Restoring Your Credit
1. Get a
copy of your credit report. Many times (most times)
the credit accounts that are absolved with your bankruptcy are not
removed from your credit report immediately.
2. Have derogatory credit items removed
from your credit report. For the items charged off
in your bankruptcy, you will need to send a copy (not the
original) of your bankruptcy discharge papers to all 3 of the credit bureaus asking them
to remove these inaccuracies.
3. Pay all of your
bills on time. Bankruptcy is a means to financial
recovery. It is intended to allow you to “start over”
financially. After your bankruptcy, you need to make sure
that all of your bills are paid on time. If you are having
trouble with an upcoming bill, DO NOT IGNORE IT. This is
where most people go wrong. Call your creditors before they
call you and let them know what your challenges are. If you
can’t get a reasonable rep on the line, ask for a supervisor, but
again, do this as early as possible, not the day the bill is due
or after it is late. If you are having trouble with your
bills, you may need to solicit
some help.
4. Have a strong documented rental history.
This
is pretty critical, as it is most likely the largest monthly expense that you
have. Underwriters (the people that actually sign off on your loan's approval)
will look very hard at how you have paid your rent as
they are going to replace it with a mortgage payment of equal or
greater size. It is very important to be able to document your rent payment
history very specifically. If you rent from an apartment community, then all the bank will
have to do is request a Verification of Rent (a.k.a. VOR).
If you have a private landlord, then the BEST way to document this is with cancelled checks for the last 12 months rent. Banks can do VOR’s for private landlords, but rarely do because they feel that a landlord may have a relationship with the borrower and say what the bank wants to hear to help them get a loan.
If you pay with cash or money orders, please stop doing this immediately and start paying with checks. Simply put, this is hurting you because by filing a bankruptcy, you have shown some financial instability. Paying your rent with cash or money order shows further financial instability and will not give you the positive rent history that the underwriter is looking for to give them the confidence in approving your loan.
5. Apply for a secured credit card – A secured credit card allows you to make a deposit into an account to secure a credit card and then borrow against it to establish a new positive payment history.
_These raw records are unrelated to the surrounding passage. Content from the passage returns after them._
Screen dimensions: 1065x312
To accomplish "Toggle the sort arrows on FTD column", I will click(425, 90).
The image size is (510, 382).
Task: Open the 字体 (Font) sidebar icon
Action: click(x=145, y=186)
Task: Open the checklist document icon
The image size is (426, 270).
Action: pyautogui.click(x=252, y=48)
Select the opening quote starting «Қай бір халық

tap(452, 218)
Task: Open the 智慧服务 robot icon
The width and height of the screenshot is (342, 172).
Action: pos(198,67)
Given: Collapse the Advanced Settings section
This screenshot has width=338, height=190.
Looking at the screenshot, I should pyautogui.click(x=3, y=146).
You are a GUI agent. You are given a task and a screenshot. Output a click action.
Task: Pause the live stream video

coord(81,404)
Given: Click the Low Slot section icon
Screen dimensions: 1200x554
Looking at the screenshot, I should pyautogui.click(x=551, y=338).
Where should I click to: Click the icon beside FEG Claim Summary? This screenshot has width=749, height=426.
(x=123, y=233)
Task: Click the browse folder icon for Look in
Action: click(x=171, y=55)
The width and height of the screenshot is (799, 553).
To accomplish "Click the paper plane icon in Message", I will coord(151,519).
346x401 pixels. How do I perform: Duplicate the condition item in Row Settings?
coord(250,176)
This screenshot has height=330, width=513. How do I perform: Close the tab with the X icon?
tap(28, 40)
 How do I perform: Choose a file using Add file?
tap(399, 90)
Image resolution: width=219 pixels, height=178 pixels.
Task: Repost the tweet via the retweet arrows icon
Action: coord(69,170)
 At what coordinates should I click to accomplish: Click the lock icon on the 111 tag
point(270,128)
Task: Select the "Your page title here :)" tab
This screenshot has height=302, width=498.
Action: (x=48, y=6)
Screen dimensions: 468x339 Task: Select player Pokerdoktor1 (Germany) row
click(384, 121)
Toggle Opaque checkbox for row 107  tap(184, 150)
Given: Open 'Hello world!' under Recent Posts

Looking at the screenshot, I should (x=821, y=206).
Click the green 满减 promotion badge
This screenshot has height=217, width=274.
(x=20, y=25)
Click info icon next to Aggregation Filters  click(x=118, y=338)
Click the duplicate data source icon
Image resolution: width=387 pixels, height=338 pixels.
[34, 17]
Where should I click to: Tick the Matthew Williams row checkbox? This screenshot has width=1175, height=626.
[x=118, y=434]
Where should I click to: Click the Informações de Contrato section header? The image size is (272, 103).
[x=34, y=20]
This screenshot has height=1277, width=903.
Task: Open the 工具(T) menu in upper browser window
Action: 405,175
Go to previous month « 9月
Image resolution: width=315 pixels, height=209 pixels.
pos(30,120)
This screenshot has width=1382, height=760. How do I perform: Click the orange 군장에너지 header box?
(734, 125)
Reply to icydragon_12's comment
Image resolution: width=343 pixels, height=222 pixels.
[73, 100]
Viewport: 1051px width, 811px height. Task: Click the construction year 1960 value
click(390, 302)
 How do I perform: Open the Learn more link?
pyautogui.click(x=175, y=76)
As time progresses, the bank may increase your credit line to an amount greater than your deposit, and then eventually return your deposit to you. (They will also often pay you interest on your deposit.)
6. Prepare “non traditional” trade references – These are accounts that you pay on such as cell phones, car insurance, and store accounts which can be used to document a positive payment history, but would not be traditionally reported to a credit bureau. Ideally, if you can provide 3 of these accounts with a 12-month payment history, this will help us in convincing the bank that you are a good credit risk. The best way to document this is with a letter from the company stating that you have had a positive payment history with them for the past 12 months. Alternatively, you can provide 12 months of cancelled checks showing 12 months of timely payments.
7. Resist the urge (or encouragement) to buy a car. Some may tell you that this is the best way to rebuild your credit. The problem is that your interest rate will be so high, that your payments will make your debt ratios higher than normal, making it harder to qualify for a mortgage. Do you remember the figure of 45-50% of your monthly income that the bank will allow you to use towards your debts? This will quickly be absorbed by a car payment. Only buy a car if a) you NEED (not want) a car, and b) you have the income to cover the car payment, any of your current debts, and your proposed new car payment. We have seen SEVERAL people that have cars rather than homes because they went out and bought a car that they could not sell and their debt ratios were too high to qualify for a mortgage. It would be a shame to have a nice car (that depreciates daily), as opposed to a more humble car along with a mortgage on a home that gives you a tax break, and increases in value over time.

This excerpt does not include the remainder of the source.